By Lisa Majors-Duff - News Editor

Runners and dogs do not need to mix

Lisa
There's no need to bite me in the butt to get me interested in a story. I'm a reporter; I live for the next story.

But bite my running partner in the butt, and suddenly I'm more than interested in what happens when a person gets bit by a dog in Jackson County.

Here's what happened to make me enroll in "Dog Bite 101." Since my knee has mostly healed (or it's as good as it's going to get), I decided a couple weeks ago to start training for the Cooper River Bridge Run.

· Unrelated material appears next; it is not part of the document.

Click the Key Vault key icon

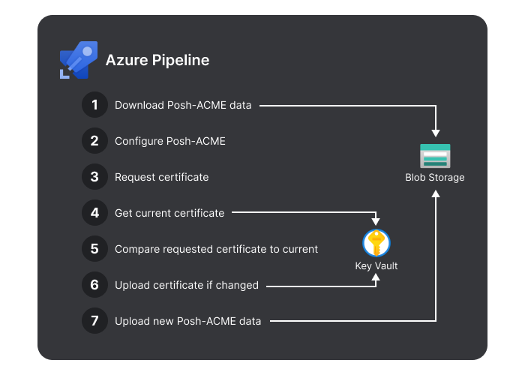(377, 244)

A 10K held the first Saturday in April, the race draws some 30,000 physically-fit individuals to Charleston, S.C., and gets them to run, mostly in pack formation, from Mount Pleasant to the beautiful downtown business district.

It's called the "Bridge Run" because the route takes runners up and over two of the oldest bridges that cross the Cooper River, an portion of the Intercoastal Waterway.

After taking about a month off to let the knee injury subside, I was concerned that 6.2 miles would be more of a challenge than I could handle. My running experience to this point includes a 5K here and there and one 8K in Maggie Valley last summer that just about killed me; therefore, training requires I log 6-plus miles at least once a week until race day.

Last Sunday's run from Dillsboro to Webster (known to locals as North River Road, but known to local runners as the Smoky Streak, a 5K race held in the fall to benefit the WestCare Foundation) and back to Dillsboro felt great. The knee didn't act up and the lungs hung in there. One 6-plus distance covered, no problem.

A few shorter runs during the following week (twice on the running trail at Western Carolina University and twice on the Greening Up the Mountains course from Sylva to Dillsboro and back) also felt good. It was time to push the envelope slightly and go for 7 miles.

So back to Dillsboro we went this Sunday with one thing on our minds - a hour's worth of fresh-air-sucking, sweat-provoking, pound-the-pavement running, running, running. We knew the course and the few vehicles that drove by were, for the most part, operated by polite drivers who moved over to avoid knocking us down.

About a mile into the run, I mentioned to my running partner (whose name is being withheld to avoid the obvious embarrassment to follow) that one day last week on Old Dillsboro Road a dog that looked more like a large rat came rushing at me from a driveway.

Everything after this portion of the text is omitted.